## Start
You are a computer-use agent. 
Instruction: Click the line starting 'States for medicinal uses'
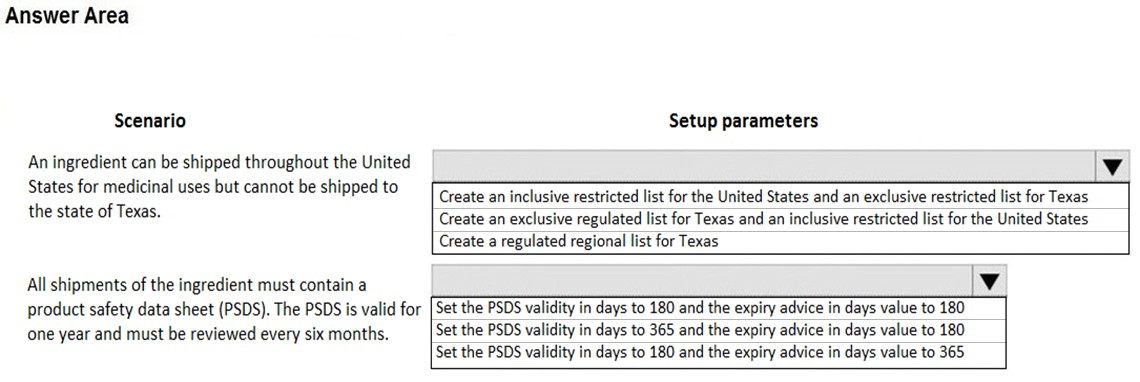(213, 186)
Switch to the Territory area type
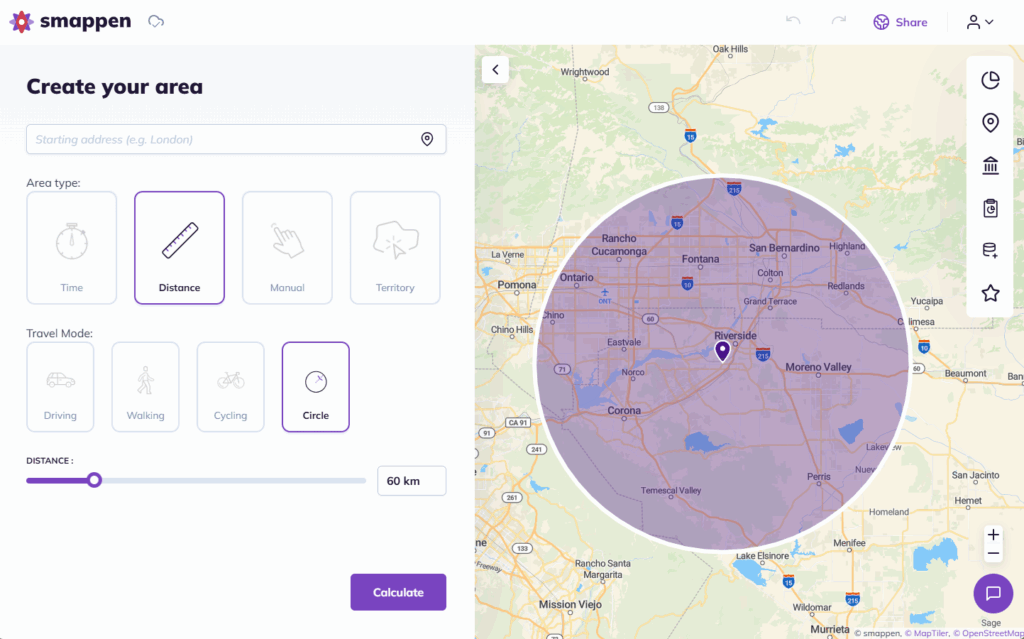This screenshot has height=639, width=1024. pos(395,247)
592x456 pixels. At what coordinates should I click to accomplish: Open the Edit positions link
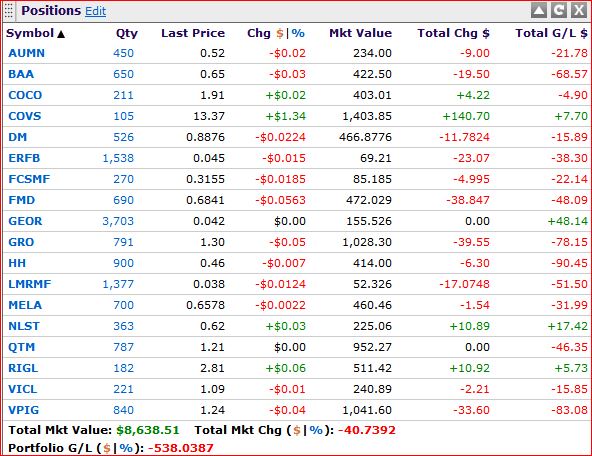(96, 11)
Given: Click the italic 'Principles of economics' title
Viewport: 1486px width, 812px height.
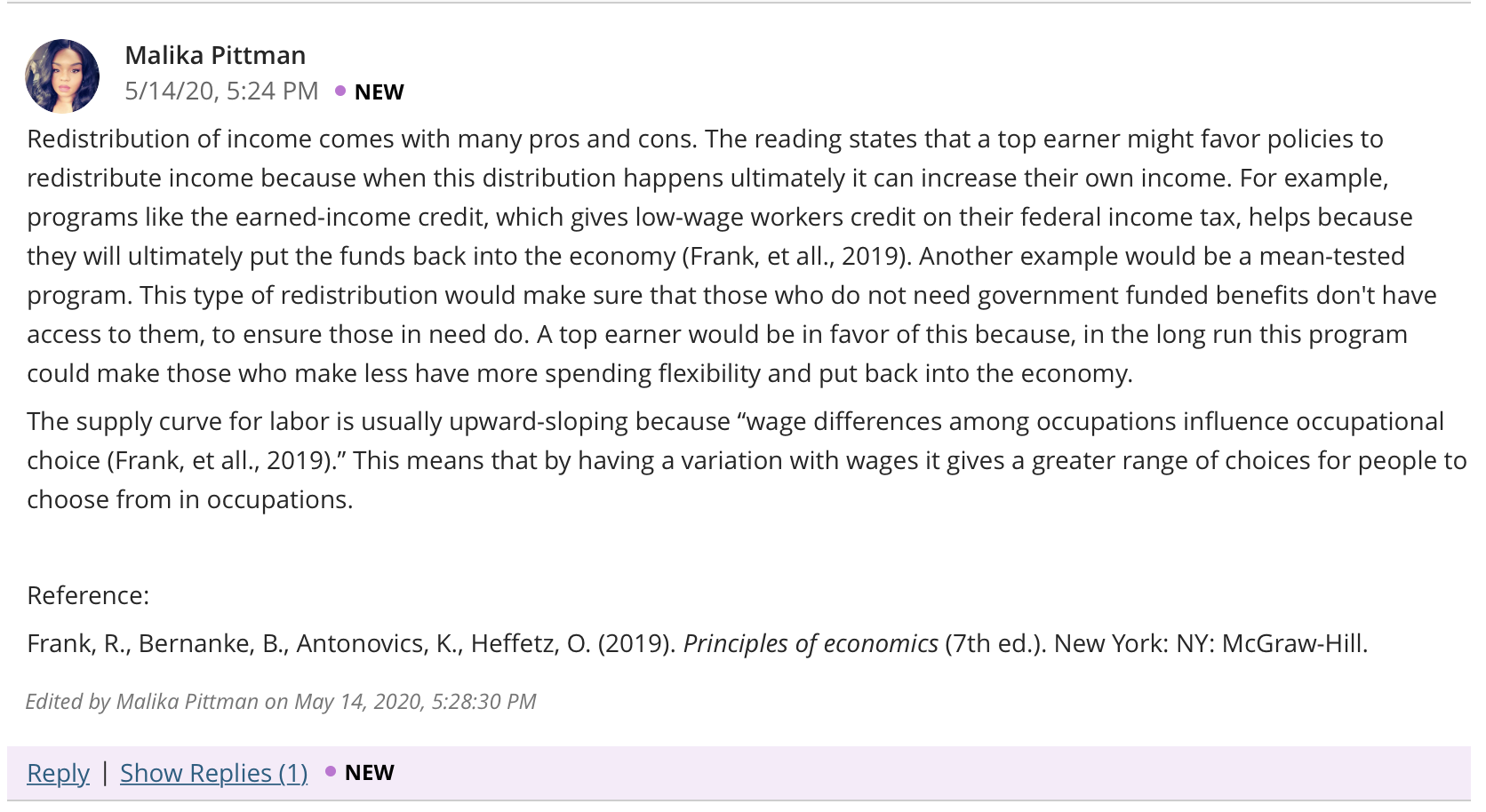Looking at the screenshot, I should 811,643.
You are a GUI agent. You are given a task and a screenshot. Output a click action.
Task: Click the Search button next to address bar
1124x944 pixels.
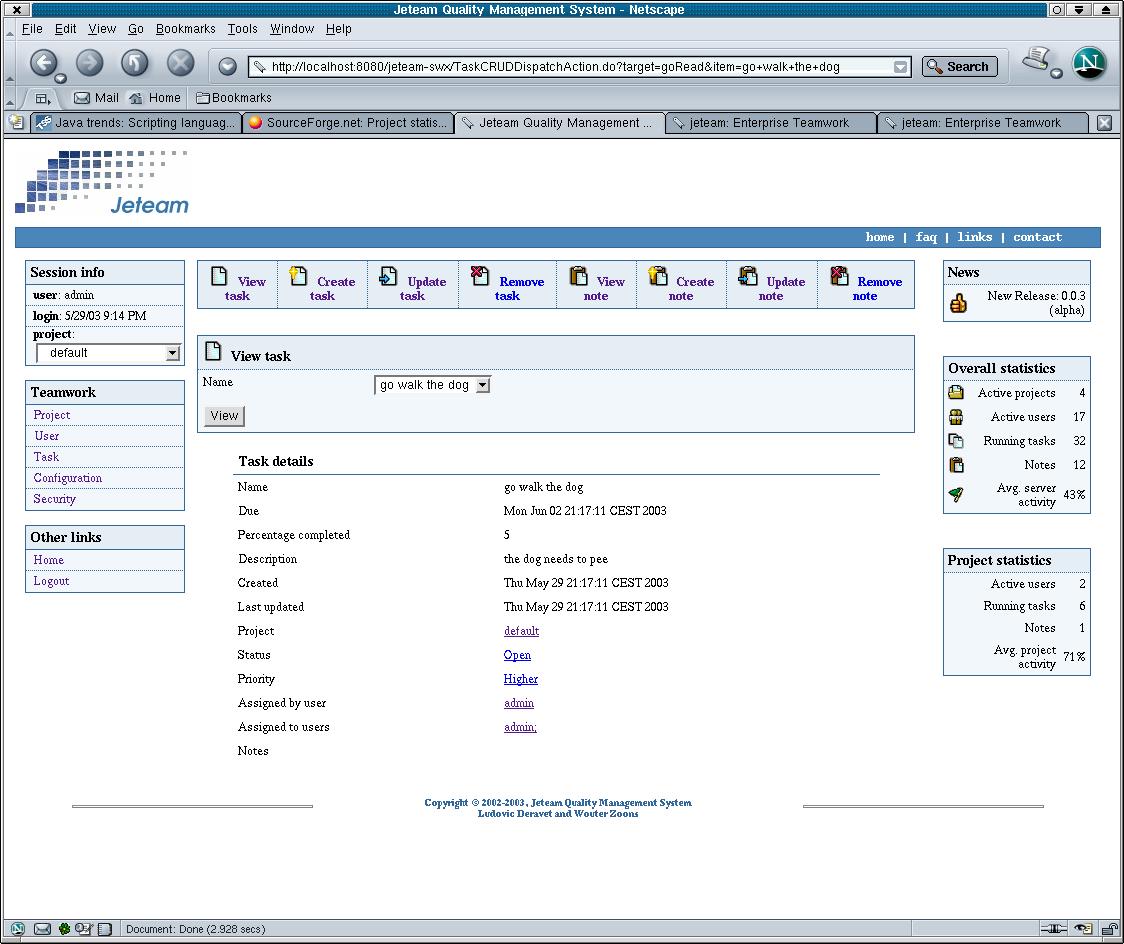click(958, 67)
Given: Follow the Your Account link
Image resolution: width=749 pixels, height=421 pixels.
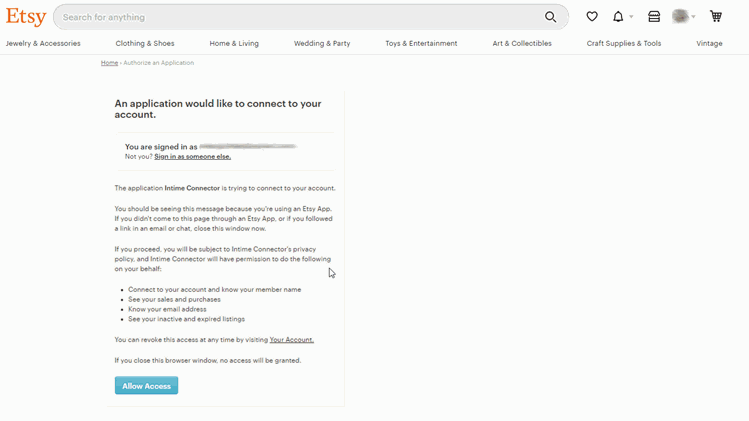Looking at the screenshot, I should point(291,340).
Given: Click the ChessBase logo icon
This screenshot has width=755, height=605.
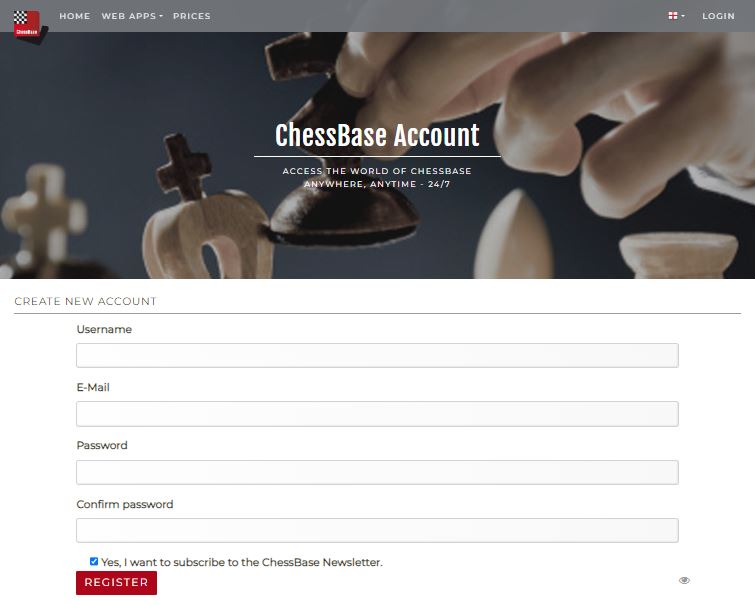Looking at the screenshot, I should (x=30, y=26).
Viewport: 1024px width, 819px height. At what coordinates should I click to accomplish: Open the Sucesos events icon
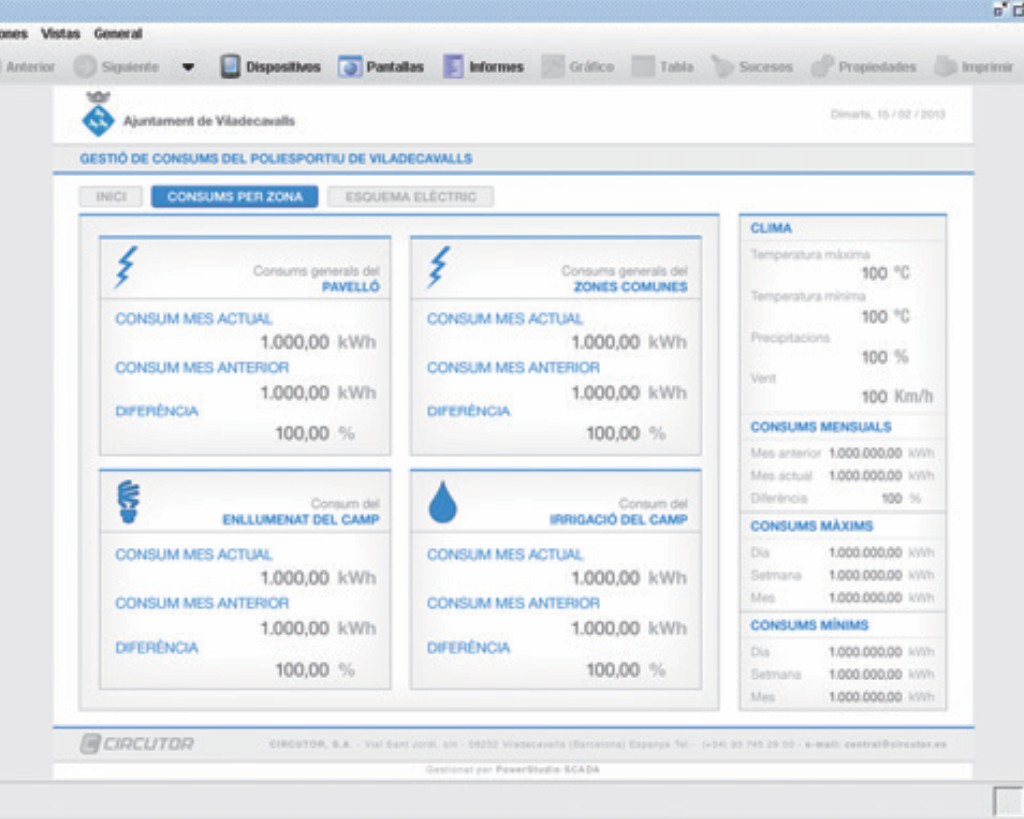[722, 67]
## End
Work to be completed -
Return every line of the entries above verbatim, omitting the pictures.

Solution to this task -
You are a computer-use agent. 
Instruction: Click the line starting 'States for medicinal uses'
(213, 186)
Switch to the Territory area type
This screenshot has height=639, width=1024. pos(395,247)
592x456 pixels. At what coordinates should I click to accomplish: Open the Edit positions link
(96, 11)
Given: Click the italic 'Principles of economics' title
Viewport: 1486px width, 812px height.
Looking at the screenshot, I should 811,643.
You are a GUI agent. You are given a task and a screenshot. Output a click action.
Task: Click the Search button next to address bar
1124x944 pixels.
click(958, 67)
Given: Follow the Your Account link
Image resolution: width=749 pixels, height=421 pixels.
Looking at the screenshot, I should point(291,340).
Given: Click the ChessBase logo icon
This screenshot has width=755, height=605.
Looking at the screenshot, I should (x=30, y=26).
Viewport: 1024px width, 819px height. At what coordinates should I click to accomplish: Open the Sucesos events icon
[722, 67]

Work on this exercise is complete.